#### [Document excerpt]
----
Mackenzie Global Equity & Income Team
During Q1 2019, Mackenzie Global Dividend Fund (Series F) returned 12.0%, and has now returned 12.3%, annualized, since portfolio manager change. This compares with the MSCI World Net Return Index ($CDN) Q1 return of 10.0%, and 11.4%, annualized, since portfolio manager change. Stock selection in Health Care and Consumer Staples contributed positively to relative performance during Q1. Stock selection in Materials detracted from relative performance.
Mackenzie US Dividend Fund returned 12.8% during Q1 2019 and has now returned 12.0% annualized, since inception. This compares with the S&P 500 Total Return Index ($CDN) Q1 return of 11.2% and 15.4%, annualized, since inception of the Fund. Stock selection in Health Care, Consumer Staples, and Energy contributed positively to relative performance in Q1, while stock selection in Information Technology detracted from relative performance.
Global stocks staged their best quarterly performance in more than eight years in the three months to March after the US Federal Reserve (the Fed) signaled that it no longer held to forecasts it issued in December when it indicated it expected to conduct two rate increases in 2019, the US government delayed increasing tariffs on Chinese imports and reports showed the US economy was expanding at a manageable pace. The surge overcame rising doubts over the Eurozone economy and uncertainty over the UK’s departure from the EU. During the quarter, all 11 sectors rose in US dollar terms. IT (+20%) and Real Estate (+16%) rose the most while Healthcare (+8%) rose the least. The MSCI World Index rallied 10%, its best performance since 2010.
----
#### [Source material]
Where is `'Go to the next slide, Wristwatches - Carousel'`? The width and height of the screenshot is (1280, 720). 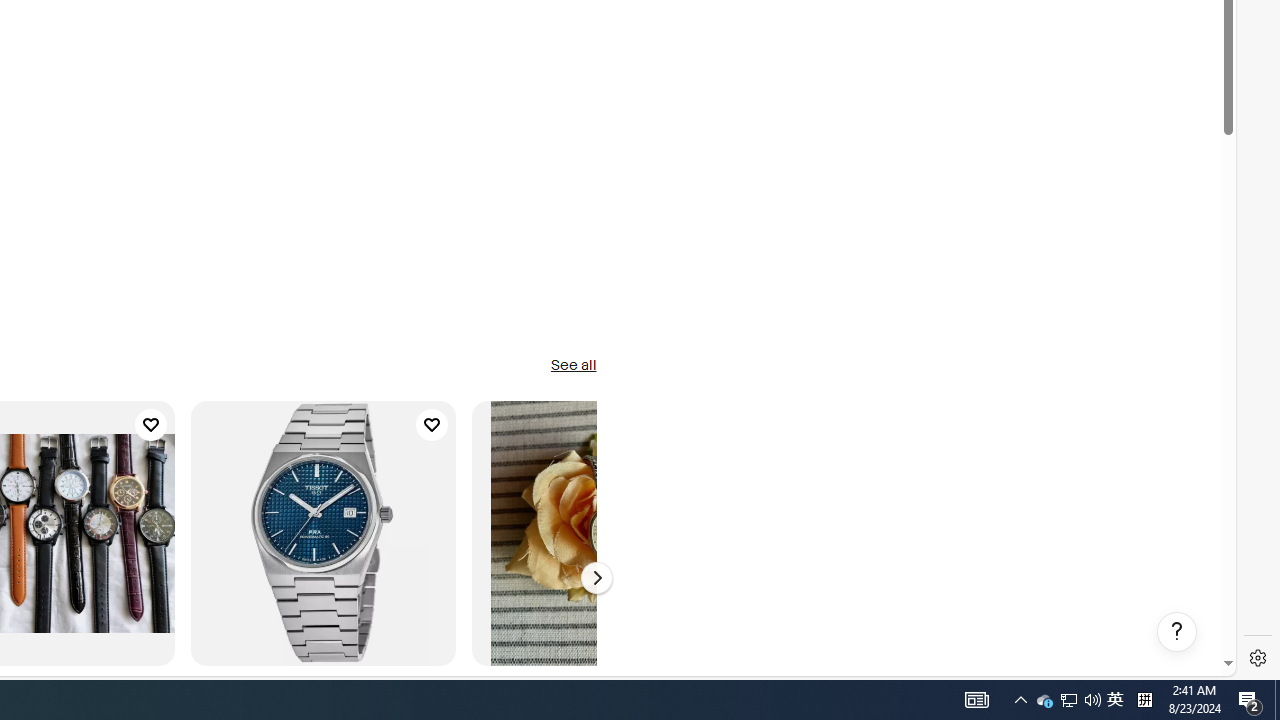
'Go to the next slide, Wristwatches - Carousel' is located at coordinates (595, 578).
----
#### [Aim of the task]
Answer these from the Q1 2019 fund commentary:
(a) What did Mackenzie Global Dividend Fund (Series F) return during Q1 2019?
(b) In Q1, stock selection in which sector detracted from the relative performance of Mackenzie US Dividend Fund?
(c) Which sector rose the least during the quarter, and by how much?

#### [Result of this exercise]
(a) 12.0%
(b) Information Technology
(c) Healthcare, +8%